Especially if software like sch_cake is readily available which does exactly what TCP-LP wanted to achieve and even more - without any explicit configuration. You need just to flag packages as you please and sch_cake will fully adapt to any network load situation without any reconfiguration.

»what if a device of mine is temporarily connected to a metered connection and it starts chugging upload, that’s yet another case such upload speed control seems very important.«

That’s quite a big what if. If IPFS has implemented what you propose: just local connections you couldn’t connect to anything if you’re on a different network with IPFS, regardless if metered or not.

This may make sense in your specific edge case, but I doubt for anyone else, since operating systems allow for firewall rules to be applied to any connection the network manager uses. If you want to allow ipfs just to your local network when you’re on your local network, just add a firewall rule, that all packages IPFS sends get dropped when addressed to the MAC-Address of your router at home.

If you have a metered connection, create a firewall profile for it and drop any traffic for any application you like to avoid consuming your metered connection data.

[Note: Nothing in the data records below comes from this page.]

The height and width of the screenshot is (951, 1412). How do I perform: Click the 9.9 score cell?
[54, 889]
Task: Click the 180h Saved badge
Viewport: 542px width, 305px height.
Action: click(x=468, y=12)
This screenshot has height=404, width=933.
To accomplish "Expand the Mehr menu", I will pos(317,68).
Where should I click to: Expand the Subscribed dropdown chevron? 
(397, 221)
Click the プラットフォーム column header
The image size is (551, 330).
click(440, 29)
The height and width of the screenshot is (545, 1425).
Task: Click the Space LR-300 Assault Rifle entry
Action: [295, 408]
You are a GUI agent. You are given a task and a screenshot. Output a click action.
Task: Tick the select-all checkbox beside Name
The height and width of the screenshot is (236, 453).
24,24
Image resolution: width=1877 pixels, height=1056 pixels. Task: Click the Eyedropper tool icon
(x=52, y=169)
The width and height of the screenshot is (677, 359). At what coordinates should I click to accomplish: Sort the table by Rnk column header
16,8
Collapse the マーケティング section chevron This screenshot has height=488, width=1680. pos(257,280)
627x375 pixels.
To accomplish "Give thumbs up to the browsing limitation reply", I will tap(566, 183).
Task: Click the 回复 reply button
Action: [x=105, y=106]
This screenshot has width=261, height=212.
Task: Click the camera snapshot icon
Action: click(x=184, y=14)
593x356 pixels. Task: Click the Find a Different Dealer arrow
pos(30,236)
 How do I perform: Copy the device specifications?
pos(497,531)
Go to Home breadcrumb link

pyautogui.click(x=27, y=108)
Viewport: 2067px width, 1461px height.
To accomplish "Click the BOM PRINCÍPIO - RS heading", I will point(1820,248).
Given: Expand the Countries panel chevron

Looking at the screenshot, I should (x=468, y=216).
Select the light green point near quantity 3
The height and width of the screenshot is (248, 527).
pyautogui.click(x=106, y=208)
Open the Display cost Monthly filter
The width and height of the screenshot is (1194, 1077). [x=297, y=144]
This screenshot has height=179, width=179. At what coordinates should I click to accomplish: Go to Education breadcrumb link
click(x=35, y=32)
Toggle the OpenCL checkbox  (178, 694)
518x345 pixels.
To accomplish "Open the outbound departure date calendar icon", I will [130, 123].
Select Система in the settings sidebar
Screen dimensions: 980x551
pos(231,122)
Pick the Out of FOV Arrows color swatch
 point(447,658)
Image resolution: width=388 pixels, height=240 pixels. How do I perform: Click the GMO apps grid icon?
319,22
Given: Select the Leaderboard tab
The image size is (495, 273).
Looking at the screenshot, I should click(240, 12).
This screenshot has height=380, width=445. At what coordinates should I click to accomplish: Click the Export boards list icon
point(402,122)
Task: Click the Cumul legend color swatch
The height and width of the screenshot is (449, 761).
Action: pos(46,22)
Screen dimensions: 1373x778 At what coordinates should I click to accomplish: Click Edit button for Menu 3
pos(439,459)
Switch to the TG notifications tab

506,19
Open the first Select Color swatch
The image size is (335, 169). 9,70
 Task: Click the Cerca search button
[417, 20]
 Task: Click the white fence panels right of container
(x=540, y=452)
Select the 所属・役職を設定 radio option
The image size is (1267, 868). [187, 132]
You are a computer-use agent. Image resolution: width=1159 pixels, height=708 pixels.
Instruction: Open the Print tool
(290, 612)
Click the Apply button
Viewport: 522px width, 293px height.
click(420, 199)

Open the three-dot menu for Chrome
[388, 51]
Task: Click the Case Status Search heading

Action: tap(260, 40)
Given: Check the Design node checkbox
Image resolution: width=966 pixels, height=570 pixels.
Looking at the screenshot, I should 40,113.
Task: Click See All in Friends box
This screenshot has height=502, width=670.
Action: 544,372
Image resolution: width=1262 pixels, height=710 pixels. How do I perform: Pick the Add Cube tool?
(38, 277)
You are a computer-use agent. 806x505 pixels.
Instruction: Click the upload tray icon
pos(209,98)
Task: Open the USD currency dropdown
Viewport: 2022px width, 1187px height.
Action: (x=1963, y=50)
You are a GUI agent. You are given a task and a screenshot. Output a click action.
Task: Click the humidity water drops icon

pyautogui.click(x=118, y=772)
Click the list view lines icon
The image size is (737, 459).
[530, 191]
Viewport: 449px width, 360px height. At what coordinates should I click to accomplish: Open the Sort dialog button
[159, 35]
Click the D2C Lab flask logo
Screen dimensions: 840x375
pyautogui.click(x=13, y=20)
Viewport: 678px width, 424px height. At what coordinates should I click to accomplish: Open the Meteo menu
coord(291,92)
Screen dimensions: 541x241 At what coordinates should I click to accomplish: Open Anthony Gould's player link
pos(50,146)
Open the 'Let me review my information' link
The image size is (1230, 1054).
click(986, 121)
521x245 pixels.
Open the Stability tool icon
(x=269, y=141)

Overall I don’t see any reason to implement more network options than currently implemented, because you can easily address your edge case with simple firewall rules, which are much more flexible, since they can be changed by the network manager based on your network connections, and don’t have to be handled by the application.

Edit: Multiple quotes seems to break the post layout. Replaced with simple signs.

You’re boldly assuming upstream hardware supports that many, or more than basic configuration. I know mine doesn’t.

This just breaks IPFS totally, it isn’t a solution.

I’m sorry, how is it a big what if? It’s a real-life scenario where IPFS is dangerous to even start up.

I don’t want to nanny the software I have, with some annoying workarounds, that’s nonsense.

Elaborate on this.

Generally though, everything you’ve suggested either breaks IPFS or requires seriously tedious manual labor compared to just having a config parameter that could allow specifying a subnet and it’s upload and download limits. Torrent clients can do this and it works great, so should ipfs.